▶ [Records for processing]

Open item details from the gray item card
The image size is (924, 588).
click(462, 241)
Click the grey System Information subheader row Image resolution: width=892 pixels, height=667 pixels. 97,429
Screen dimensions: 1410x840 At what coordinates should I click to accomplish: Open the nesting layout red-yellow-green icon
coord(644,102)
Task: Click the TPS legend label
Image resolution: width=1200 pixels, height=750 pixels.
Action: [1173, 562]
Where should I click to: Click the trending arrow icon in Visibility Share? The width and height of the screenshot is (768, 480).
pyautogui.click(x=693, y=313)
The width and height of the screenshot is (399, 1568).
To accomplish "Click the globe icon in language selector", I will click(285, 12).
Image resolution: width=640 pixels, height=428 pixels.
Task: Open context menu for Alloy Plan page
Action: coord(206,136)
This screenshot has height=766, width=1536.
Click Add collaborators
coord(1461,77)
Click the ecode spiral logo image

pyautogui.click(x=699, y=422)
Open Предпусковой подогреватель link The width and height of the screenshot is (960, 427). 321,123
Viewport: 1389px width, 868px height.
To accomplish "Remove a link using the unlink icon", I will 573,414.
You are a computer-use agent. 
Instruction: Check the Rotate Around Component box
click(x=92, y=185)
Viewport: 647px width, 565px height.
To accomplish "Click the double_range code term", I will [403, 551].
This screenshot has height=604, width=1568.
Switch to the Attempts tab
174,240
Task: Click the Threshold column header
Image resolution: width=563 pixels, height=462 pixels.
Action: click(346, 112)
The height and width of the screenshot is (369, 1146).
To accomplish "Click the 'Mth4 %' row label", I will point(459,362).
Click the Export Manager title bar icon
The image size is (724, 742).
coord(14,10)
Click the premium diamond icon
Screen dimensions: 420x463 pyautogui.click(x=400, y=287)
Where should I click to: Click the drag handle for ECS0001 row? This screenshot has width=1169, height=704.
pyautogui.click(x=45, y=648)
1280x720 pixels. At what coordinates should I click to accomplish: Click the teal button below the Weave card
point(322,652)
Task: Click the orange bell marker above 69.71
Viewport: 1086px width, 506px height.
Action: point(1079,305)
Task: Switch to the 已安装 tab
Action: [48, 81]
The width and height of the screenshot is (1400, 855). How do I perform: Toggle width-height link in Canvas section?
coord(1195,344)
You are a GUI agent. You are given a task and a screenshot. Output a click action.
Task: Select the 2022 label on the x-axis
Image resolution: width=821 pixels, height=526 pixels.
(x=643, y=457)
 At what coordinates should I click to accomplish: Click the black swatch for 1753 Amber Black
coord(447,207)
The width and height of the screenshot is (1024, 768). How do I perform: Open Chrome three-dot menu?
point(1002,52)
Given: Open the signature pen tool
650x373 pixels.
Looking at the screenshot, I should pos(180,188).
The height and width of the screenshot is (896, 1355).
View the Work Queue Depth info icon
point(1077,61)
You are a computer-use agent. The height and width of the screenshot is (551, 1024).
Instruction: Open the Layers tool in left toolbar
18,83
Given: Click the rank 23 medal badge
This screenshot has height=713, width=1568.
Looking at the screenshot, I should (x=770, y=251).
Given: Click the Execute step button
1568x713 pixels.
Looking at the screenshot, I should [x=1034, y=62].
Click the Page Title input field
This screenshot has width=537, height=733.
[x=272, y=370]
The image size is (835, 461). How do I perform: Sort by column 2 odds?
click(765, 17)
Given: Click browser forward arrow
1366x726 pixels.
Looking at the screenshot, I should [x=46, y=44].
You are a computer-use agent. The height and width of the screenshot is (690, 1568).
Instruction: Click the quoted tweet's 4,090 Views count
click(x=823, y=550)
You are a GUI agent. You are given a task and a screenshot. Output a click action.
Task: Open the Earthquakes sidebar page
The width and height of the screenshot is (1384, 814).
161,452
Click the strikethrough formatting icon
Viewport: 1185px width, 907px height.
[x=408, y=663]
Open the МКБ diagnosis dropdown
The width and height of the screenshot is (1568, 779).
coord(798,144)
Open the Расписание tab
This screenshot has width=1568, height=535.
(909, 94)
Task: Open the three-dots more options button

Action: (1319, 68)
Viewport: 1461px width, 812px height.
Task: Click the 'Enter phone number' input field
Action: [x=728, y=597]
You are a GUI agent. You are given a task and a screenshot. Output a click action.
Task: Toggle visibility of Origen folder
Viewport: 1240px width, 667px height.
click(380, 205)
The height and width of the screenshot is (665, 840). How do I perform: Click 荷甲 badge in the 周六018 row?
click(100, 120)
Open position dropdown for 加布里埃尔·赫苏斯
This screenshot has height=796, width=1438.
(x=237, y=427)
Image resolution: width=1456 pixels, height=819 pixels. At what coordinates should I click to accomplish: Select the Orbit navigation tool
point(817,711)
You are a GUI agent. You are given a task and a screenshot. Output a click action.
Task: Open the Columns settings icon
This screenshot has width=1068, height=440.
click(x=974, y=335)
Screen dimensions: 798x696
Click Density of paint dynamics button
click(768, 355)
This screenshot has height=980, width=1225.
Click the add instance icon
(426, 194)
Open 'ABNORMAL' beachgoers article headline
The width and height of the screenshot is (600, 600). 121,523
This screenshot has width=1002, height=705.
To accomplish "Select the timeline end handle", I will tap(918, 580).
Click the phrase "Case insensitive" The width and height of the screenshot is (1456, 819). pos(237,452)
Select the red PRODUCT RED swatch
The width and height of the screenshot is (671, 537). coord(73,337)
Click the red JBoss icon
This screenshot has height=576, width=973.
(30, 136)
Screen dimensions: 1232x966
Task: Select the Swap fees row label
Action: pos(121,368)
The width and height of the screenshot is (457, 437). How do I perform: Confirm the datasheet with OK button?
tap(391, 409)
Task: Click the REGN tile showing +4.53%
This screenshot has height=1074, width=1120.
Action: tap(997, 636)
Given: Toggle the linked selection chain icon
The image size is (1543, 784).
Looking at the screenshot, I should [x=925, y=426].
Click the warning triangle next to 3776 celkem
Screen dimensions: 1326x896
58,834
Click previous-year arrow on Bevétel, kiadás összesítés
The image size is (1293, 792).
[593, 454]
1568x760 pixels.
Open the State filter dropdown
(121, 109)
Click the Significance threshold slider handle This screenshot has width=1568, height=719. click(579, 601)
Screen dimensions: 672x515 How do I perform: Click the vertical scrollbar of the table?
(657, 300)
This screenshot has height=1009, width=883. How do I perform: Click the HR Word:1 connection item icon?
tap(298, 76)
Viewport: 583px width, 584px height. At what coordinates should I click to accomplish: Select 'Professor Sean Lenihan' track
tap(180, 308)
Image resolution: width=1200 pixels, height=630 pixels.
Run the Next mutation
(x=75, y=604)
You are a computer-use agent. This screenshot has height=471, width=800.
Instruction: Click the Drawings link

▶ [Written instruction]
Extract every line of the items above that contains the string "arrow".

▶ [Result of this exercise]
Where should I click to: Click the trending arrow icon in Visibility Share? The width and height of the screenshot is (768, 480).
Given: Click browser forward arrow
Click previous-year arrow on Bevétel, kiadás összesítés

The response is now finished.